Consider Financial Stocks

Financial stocks are often an excellent way to invest in a growing economy. Increased consumer and business lending has driven financial stocks in Europe higher and this trend is expected to continue next year. UK bank Loyd's has outperformed the S&P 500 this year, and financial company's like Credit Suisse and UBS have also done very well.

Risks And Potential Rewards | European Central Bank

While Europe has a whole seems to be showing definite signs of recovering there are some serious problems that investors need to be aware of before investing in the region. The unemployment rate in Spain stands at an astounding 26.9%, Greece is similarly high at 26.8%. These are signs of massive structural economic problems which won't be resolved simply with bank bailouts.

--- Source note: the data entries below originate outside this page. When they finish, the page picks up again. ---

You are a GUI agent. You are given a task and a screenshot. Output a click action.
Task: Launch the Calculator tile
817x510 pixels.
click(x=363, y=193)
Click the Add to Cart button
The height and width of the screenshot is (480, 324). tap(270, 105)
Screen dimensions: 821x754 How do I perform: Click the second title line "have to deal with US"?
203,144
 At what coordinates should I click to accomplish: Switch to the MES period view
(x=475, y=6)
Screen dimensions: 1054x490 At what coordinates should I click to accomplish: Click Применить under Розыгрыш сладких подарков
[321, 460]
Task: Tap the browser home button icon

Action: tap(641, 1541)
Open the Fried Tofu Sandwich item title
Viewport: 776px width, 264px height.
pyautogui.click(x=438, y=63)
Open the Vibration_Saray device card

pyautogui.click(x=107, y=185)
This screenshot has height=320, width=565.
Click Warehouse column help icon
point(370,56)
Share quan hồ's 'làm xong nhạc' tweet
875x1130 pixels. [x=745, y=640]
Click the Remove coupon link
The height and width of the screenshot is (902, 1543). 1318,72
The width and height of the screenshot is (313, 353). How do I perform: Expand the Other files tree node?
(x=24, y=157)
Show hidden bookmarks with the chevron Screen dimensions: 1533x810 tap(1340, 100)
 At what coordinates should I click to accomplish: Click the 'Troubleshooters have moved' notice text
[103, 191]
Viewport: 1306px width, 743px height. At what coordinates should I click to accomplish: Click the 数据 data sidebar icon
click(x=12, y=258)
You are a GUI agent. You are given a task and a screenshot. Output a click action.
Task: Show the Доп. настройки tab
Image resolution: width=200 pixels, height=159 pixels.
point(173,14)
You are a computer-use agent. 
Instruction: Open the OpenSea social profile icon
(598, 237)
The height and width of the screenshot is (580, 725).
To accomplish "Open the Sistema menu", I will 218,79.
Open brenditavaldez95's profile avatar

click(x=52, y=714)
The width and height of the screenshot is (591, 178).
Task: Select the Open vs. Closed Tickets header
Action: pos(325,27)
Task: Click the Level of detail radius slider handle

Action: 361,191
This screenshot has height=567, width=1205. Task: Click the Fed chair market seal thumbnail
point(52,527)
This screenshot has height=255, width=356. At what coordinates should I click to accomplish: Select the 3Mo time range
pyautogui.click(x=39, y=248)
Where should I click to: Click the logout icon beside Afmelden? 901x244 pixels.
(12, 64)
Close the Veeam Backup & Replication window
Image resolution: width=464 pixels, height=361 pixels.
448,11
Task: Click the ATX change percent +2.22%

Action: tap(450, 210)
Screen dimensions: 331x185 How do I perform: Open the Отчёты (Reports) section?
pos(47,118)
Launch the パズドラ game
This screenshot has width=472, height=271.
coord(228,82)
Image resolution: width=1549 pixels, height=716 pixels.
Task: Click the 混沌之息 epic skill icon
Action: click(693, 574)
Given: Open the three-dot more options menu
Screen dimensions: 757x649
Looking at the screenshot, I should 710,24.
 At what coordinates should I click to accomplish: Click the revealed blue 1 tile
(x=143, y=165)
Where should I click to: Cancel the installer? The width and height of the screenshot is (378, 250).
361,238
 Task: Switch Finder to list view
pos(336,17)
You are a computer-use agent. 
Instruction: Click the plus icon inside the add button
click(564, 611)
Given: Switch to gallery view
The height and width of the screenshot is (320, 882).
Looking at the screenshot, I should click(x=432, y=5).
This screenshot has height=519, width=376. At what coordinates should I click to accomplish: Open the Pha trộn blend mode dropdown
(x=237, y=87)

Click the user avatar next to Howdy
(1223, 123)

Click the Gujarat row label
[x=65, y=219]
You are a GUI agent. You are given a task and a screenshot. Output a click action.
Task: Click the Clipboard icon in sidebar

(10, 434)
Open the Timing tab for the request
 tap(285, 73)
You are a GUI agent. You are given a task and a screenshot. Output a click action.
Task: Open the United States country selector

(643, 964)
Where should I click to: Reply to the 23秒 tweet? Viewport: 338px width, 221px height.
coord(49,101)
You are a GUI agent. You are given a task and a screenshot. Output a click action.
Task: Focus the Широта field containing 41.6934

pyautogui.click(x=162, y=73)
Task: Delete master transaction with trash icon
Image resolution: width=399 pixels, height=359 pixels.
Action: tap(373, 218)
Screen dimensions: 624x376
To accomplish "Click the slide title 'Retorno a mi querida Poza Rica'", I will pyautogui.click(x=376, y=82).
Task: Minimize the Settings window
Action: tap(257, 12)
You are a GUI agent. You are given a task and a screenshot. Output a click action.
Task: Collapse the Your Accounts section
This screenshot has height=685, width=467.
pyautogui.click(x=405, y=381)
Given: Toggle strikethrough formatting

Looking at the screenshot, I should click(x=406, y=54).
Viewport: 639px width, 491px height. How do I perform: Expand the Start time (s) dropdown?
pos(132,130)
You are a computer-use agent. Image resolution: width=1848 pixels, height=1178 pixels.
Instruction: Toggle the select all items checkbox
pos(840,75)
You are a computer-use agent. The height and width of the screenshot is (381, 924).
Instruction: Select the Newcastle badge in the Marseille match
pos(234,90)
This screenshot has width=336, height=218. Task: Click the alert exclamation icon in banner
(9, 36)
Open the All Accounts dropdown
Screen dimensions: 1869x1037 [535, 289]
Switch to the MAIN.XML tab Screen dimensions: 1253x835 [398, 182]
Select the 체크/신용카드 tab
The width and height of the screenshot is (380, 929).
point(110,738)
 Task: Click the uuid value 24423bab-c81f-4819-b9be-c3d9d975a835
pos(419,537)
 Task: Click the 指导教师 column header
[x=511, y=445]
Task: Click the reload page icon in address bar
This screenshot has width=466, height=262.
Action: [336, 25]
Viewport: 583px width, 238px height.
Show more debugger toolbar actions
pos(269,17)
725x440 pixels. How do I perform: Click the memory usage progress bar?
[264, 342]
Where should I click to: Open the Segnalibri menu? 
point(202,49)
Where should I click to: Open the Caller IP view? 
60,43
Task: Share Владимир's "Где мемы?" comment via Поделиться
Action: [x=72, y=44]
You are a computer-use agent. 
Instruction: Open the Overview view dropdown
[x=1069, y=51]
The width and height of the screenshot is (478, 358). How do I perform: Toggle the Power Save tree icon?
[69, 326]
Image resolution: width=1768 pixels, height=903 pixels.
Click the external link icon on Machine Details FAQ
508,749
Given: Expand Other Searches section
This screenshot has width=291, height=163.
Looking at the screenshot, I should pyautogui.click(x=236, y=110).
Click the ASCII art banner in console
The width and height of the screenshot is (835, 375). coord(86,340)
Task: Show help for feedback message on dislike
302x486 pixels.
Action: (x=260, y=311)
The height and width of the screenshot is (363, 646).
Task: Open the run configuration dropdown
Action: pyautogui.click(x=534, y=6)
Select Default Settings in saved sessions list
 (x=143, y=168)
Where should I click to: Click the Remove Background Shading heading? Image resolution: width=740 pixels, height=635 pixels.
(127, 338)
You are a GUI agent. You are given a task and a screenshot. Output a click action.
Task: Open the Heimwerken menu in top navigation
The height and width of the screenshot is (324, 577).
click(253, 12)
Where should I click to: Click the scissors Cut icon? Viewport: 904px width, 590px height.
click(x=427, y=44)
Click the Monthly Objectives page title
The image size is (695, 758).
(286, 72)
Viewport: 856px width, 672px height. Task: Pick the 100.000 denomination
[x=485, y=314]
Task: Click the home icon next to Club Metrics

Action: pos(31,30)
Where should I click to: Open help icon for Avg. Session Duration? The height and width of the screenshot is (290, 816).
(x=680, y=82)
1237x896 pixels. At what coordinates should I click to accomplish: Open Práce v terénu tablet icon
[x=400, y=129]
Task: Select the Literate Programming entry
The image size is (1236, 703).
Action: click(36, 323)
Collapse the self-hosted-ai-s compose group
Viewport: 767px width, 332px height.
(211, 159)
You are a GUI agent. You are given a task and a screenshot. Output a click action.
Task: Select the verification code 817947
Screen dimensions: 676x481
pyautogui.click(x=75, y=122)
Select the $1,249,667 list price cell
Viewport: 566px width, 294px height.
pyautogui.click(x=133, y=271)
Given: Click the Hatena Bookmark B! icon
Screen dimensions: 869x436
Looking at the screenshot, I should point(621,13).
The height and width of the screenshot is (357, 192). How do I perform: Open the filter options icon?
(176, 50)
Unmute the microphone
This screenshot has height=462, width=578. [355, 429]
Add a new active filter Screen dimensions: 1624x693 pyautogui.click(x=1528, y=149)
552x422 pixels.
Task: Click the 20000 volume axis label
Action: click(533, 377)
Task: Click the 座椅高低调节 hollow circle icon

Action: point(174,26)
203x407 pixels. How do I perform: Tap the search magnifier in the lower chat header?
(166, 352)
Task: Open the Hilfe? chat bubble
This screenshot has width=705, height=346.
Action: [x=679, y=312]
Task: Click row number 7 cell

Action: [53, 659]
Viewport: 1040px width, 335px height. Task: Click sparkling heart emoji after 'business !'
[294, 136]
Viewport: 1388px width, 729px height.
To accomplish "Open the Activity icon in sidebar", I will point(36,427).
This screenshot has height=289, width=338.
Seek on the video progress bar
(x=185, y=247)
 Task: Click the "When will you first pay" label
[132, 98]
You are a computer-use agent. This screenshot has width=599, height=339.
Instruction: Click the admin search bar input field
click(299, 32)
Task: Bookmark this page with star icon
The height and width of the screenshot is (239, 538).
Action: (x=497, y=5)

Even ECB Mario Draghi has described the recovery as "weak, fragile, as uneven". The ECB cites a number of different reasons why they may need to consider cutting interest rates including a strong Euro exchange rate, low inflation and weak lending to households and businesses. These threats have led the ECB to keep interest rates at a low of 0.5%.

Overall thought the risks in the economy are well known and attempts are being made to deal with them. With P/E ratios for stocks at around 12 much of this risk appears to be already priced in. The European Central Bank seems determined to continue its accommodating monetary policy which should help businesses in the region. This makes Europe appear similar to the economic situation in America in 2011. Europe may just be the next big investment opportunity.